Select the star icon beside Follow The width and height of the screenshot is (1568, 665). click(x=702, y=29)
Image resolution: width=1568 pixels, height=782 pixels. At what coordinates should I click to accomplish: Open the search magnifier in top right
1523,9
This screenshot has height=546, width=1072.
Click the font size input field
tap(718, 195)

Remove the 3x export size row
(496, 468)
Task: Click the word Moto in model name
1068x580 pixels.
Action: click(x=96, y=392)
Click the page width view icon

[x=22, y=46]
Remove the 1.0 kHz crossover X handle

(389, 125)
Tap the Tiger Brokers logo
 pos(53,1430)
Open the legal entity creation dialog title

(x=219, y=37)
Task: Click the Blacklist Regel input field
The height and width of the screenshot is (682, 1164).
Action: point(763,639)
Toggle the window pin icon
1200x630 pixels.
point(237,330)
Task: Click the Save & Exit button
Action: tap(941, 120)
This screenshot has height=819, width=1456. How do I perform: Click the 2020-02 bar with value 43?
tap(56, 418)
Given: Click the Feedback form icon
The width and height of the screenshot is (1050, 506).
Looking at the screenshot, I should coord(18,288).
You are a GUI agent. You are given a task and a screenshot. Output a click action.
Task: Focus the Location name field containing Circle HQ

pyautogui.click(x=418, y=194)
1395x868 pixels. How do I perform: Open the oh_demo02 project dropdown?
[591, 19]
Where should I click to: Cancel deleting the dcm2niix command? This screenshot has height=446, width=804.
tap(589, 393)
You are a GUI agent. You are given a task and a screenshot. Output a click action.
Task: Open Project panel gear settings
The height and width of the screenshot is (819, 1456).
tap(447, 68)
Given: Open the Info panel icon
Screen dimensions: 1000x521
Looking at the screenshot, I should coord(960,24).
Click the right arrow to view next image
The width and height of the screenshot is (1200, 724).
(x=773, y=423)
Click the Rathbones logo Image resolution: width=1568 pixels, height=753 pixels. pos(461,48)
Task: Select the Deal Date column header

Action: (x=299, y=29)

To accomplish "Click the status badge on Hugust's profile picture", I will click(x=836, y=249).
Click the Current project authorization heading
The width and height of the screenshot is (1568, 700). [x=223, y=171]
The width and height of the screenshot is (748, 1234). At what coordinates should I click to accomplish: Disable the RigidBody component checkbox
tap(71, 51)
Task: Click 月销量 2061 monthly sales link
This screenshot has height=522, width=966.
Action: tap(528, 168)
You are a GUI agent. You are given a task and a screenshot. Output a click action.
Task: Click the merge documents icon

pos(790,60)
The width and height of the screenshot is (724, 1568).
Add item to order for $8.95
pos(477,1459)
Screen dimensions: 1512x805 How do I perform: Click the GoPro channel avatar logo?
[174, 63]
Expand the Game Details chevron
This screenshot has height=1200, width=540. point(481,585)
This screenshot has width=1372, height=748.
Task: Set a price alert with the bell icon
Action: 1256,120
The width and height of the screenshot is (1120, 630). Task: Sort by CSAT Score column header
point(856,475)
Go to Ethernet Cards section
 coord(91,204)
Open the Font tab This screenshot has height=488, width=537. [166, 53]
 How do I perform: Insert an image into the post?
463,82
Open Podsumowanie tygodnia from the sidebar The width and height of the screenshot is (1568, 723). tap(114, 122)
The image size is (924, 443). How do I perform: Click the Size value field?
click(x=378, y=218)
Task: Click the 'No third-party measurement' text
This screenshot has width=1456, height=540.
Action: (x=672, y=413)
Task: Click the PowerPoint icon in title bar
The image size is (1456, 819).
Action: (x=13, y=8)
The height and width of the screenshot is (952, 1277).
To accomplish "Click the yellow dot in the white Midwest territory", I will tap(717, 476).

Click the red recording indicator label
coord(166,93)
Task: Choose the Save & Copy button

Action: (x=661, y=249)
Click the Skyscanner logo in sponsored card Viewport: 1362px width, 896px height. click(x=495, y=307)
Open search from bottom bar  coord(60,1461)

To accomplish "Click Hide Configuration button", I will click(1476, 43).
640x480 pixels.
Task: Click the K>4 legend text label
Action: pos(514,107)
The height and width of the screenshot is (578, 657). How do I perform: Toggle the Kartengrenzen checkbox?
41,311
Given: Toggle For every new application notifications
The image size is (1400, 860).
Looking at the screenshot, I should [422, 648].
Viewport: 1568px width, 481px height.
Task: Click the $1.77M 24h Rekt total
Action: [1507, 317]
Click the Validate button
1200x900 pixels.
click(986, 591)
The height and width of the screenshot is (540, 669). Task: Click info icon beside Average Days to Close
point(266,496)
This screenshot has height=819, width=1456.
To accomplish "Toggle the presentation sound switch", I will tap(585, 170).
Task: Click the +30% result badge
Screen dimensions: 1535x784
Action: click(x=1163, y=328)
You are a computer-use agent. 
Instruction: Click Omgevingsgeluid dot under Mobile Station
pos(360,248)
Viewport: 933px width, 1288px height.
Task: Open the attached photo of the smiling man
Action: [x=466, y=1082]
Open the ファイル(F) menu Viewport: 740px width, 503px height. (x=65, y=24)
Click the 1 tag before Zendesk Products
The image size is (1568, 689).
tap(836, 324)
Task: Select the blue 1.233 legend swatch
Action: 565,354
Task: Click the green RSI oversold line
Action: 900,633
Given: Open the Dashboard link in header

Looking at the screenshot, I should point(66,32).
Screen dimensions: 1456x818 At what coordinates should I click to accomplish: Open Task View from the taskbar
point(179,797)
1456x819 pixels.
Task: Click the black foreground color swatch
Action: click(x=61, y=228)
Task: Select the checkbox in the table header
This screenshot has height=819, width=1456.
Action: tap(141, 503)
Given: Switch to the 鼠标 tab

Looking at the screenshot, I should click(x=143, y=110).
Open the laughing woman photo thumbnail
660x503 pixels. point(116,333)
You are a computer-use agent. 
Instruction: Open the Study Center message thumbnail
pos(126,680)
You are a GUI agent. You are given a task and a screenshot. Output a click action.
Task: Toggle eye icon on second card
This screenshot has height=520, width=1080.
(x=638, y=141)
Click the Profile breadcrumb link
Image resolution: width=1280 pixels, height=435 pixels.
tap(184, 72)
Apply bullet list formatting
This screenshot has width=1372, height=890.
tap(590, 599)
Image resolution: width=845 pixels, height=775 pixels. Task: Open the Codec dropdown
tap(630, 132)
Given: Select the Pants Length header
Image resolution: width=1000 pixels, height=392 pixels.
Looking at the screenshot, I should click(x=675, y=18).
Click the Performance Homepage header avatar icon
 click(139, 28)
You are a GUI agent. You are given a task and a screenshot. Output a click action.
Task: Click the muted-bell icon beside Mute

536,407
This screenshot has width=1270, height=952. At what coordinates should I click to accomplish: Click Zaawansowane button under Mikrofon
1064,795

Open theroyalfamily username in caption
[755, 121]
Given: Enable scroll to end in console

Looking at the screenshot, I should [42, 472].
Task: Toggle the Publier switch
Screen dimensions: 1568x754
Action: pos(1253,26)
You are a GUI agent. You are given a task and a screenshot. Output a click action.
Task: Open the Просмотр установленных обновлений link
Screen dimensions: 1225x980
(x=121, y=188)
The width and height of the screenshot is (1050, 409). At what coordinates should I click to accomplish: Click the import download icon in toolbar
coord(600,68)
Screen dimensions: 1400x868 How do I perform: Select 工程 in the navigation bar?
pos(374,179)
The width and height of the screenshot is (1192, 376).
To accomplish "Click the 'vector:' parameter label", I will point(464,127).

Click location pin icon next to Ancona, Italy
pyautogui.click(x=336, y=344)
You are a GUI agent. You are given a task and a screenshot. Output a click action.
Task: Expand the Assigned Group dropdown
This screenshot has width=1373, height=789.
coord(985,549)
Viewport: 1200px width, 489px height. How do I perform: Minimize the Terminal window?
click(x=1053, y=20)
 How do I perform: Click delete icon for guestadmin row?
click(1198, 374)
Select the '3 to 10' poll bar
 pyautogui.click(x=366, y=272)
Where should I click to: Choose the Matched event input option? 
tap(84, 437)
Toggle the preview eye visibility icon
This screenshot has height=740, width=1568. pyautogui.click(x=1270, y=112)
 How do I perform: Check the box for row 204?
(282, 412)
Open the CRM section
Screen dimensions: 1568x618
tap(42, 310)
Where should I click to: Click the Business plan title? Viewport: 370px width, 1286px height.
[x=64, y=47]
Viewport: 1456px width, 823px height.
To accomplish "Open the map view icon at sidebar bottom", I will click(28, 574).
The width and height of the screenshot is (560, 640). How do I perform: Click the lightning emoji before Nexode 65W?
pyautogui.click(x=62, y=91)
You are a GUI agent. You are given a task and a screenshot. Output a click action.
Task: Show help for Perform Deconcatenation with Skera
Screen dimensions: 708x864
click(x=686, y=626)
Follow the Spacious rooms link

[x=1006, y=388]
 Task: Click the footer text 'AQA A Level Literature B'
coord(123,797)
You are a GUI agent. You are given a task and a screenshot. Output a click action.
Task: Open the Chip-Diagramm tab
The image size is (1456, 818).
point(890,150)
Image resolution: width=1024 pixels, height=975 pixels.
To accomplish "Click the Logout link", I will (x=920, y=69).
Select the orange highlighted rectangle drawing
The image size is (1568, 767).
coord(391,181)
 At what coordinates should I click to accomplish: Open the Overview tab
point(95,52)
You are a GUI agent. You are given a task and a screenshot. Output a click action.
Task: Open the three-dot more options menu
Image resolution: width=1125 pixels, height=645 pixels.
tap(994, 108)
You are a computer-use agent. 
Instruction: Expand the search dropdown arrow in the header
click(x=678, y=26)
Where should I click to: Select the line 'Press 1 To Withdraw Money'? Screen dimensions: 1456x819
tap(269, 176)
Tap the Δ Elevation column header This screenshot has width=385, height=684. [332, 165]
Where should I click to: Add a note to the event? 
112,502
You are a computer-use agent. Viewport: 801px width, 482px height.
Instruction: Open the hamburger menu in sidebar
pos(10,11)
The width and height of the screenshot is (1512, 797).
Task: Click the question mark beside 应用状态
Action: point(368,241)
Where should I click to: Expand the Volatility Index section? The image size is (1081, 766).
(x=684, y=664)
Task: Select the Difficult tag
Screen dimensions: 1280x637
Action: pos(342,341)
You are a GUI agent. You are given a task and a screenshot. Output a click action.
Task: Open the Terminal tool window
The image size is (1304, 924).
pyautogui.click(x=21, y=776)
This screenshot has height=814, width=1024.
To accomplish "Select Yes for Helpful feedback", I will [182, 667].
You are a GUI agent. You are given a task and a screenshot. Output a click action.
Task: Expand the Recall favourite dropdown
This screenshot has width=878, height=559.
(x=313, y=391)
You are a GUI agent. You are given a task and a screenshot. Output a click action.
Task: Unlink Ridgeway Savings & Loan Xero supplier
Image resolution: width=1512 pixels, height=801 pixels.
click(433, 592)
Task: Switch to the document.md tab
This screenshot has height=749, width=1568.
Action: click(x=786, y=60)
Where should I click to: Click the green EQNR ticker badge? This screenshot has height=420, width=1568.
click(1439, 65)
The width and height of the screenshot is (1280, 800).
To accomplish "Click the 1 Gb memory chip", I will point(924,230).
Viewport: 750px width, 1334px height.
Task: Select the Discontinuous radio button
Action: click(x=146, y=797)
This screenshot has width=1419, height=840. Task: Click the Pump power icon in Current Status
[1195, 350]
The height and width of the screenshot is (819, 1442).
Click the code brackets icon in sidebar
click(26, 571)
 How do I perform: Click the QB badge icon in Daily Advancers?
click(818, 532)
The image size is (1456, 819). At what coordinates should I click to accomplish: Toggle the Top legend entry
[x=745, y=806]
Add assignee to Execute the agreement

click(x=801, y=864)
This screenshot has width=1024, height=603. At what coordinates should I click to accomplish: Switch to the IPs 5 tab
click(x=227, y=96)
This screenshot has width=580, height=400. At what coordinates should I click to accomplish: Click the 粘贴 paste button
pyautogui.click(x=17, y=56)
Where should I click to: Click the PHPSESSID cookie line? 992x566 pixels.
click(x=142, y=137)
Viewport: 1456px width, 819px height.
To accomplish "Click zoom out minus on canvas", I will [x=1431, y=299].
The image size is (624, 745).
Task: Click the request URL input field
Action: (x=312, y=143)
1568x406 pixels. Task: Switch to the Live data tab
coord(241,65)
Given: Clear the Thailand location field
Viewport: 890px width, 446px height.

*Your objective*: Can you reproduce the records word for word, starting at the very beginning and ending with the line that contains "tap(589, 393)", with both of those lines included?

*Task output*:
Select the star icon beside Follow The width and height of the screenshot is (1568, 665). click(x=702, y=29)
Image resolution: width=1568 pixels, height=782 pixels. At what coordinates should I click to accomplish: Open the search magnifier in top right
1523,9
This screenshot has height=546, width=1072.
Click the font size input field
tap(718, 195)

Remove the 3x export size row
(496, 468)
Task: Click the word Moto in model name
1068x580 pixels.
Action: click(x=96, y=392)
Click the page width view icon

[x=22, y=46]
Remove the 1.0 kHz crossover X handle

(389, 125)
Tap the Tiger Brokers logo
 pos(53,1430)
Open the legal entity creation dialog title

(x=219, y=37)
Task: Click the Blacklist Regel input field
The height and width of the screenshot is (682, 1164).
Action: point(763,639)
Toggle the window pin icon
1200x630 pixels.
point(237,330)
Task: Click the Save & Exit button
Action: tap(941, 120)
This screenshot has height=819, width=1456. How do I perform: Click the 2020-02 bar with value 43?
tap(56, 418)
Given: Click the Feedback form icon
The width and height of the screenshot is (1050, 506).
Looking at the screenshot, I should coord(18,288).
You are a GUI agent. You are given a task and a screenshot. Output a click action.
Task: Focus the Location name field containing Circle HQ

pyautogui.click(x=418, y=194)
1395x868 pixels. How do I perform: Open the oh_demo02 project dropdown?
[591, 19]
Where should I click to: Cancel deleting the dcm2niix command? This screenshot has height=446, width=804.
tap(589, 393)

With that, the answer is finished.